Solved – How do we derive the OLS estimate of the variance

least squaresvariance

If we have a linear regression equation $y=X\beta + u$, then we can find the OLS estimate of $\beta$ by minimizing wrt $\hat \beta$: $E(\hat u)=E(y-X\hat\beta )$

However, my textbook suddenly says, out of nowhere, that the OLS estimate of the variance of $u$ (each $u_i$ is iid). $\sigma ^2$ is $\hat \sigma ^2 = \frac {\hat u^T \hat u}{n-K}$, where $n $ is the sample size and $K$ is the amount of independent variables.

I understand that this estimator is unbiased, but I have absolutely no idea how it is derived from the assumption of OLS, or why it is called the OLS estimate of $\sigma$.

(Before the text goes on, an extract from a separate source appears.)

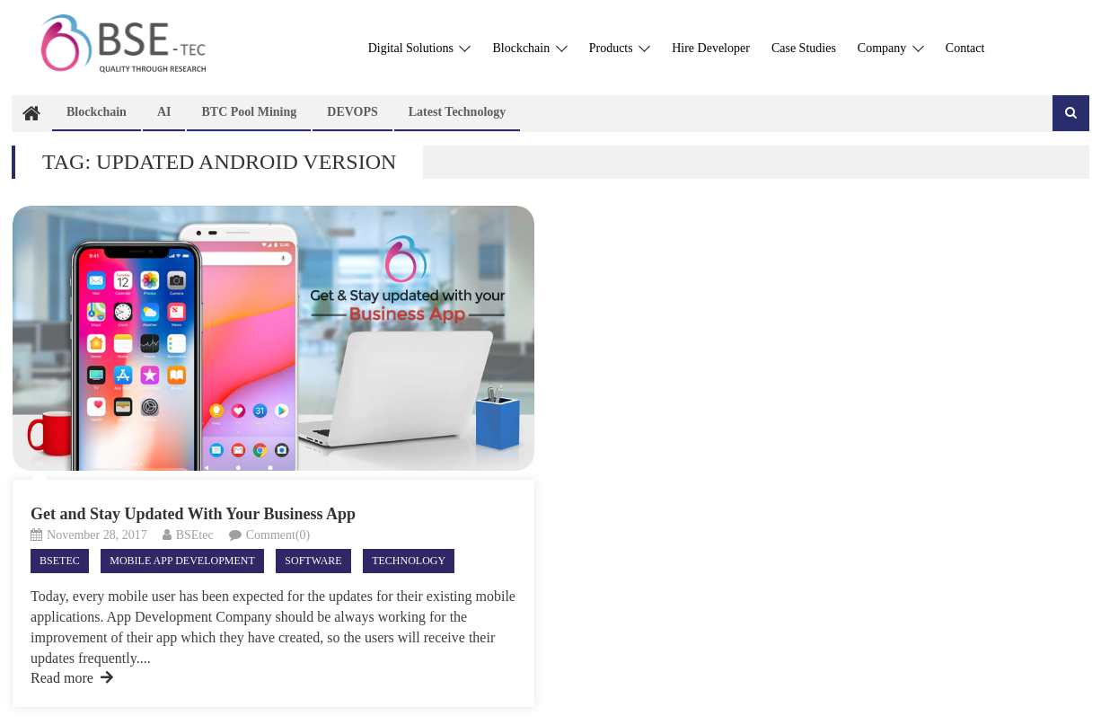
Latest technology (457, 112)
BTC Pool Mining (248, 112)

How do we derive this estimator?

Best Answer

The estimator for the variance commonly used in regression does not come from the least squares principle, which only produces an estimate for $\boldsymbol{\beta}$. It is just a bias-corrected version (by the factor $\frac{n}{n-K})$ of the empirical variance

$$\widehat{\sigma}^2 = \frac{1}{n} \sum_{i=1}^n \left(y_i - \mathbf{x}_i^{T} \widehat{\boldsymbol{\beta}} \right)^2$$ which in turn is the maximum likelihood estimator for $\sigma^2$ under the assumption of a normal distribution. It's confusing that many people claim that that is the OLS estimator of the variance.